Start With a Healthy BreakfastBreakfast Bites
Breakfast Bites
15.1% of American adults eat some kind of pastry for breakfast, 15.3% eat eggs and 17.4% eat dry cereal. Another 17.3% do not eat breakfast regularly.
Prevention Medicine. 2000.
Adults who skip breakfast are likely to take in more calories during the course of the day than people who do eat breakfast. Breakfast skippers also have a tendency toward higher cholesterol.
American Institute for Cancer Research. The New American Plate for Breakfast. 2002.
After 8–12 hours with no meal or snack, breakfast is your body’s first chance to refuel its glucose levels. Glucose is the brain’s primary energy source, and is essential for brain functioning.
Warren JM, Henry JK, and V Simonite. Pediatrics, “Low GI Breakfasts and Reduced Food Intake in Preadolesent Children.” 2003.
Children who skip breakfast have slower memory recall and make more errors.
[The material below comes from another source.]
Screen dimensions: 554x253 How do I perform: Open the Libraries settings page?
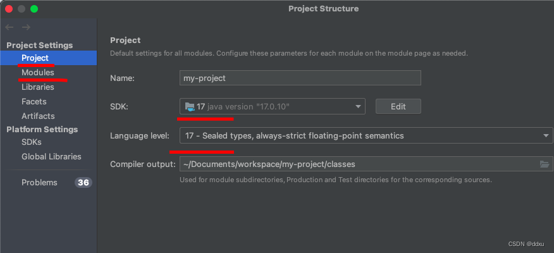[38, 87]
Hungry children have lower math scores, more behavioral and academic problems, and are more likely to repeat a grade.
Food Research and Action Center. School Breakfast Scorecard. 2006.
Adults who eat breakfast generally get more work done in the morning and are in a better mood.
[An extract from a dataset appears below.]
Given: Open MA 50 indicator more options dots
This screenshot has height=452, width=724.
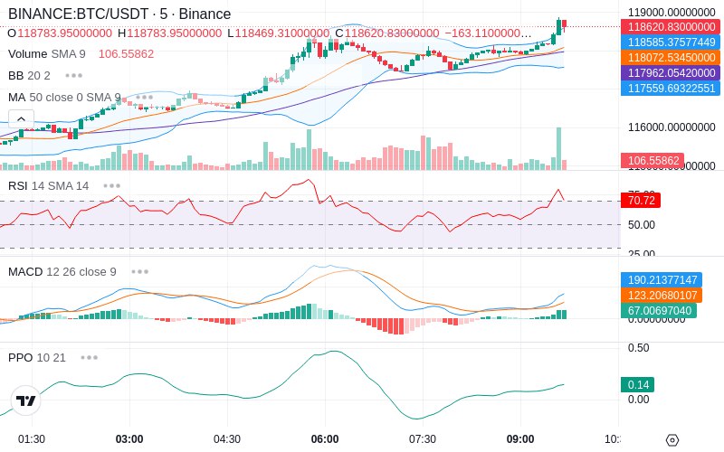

Benton D, and PY Parker. American Journal of Clinical Nutrition, "Breakfast, Blood Glucose and Cognition." 1998.
A study of 2959 members of the National Weight Control Registry who had lost 30 or more pounds for at least one year found that 78% regularly ate breakfast every day of the week.
Wyatt HR, et al. Obesity Research, “Long-Term Weight Loss and Breakfast in Subjects in the National Weight Control Registry.” 2002.
A study of girls 9–19 who routinely eat breakfast found they had a lower body mass index than girls who skipped breakfast.
Journal of the American Dietetic Association. 2005.
If your child doesn’t have time to eat breakfast at home, check to see if their school offers a school breakfast program. Each school day, 9.6 million children are served breakfast at more than 99,000 schools and institutions.
Food Research and Action Center. School Breakfast Scorecard. 2006.
Breakfast and foods typically consumed at breakfast (whole grain cereals, fruit or 100% fruit juice, low fat milk) provide an excellent opportunity to meet serveral of the key recommendations in the 2005 Dietary Guidelines for Americans.
'What Foods Make Breakfast'. Breakfast Research Institute at www.breakfastresearchinstitute.org. Visited 5/24/2007.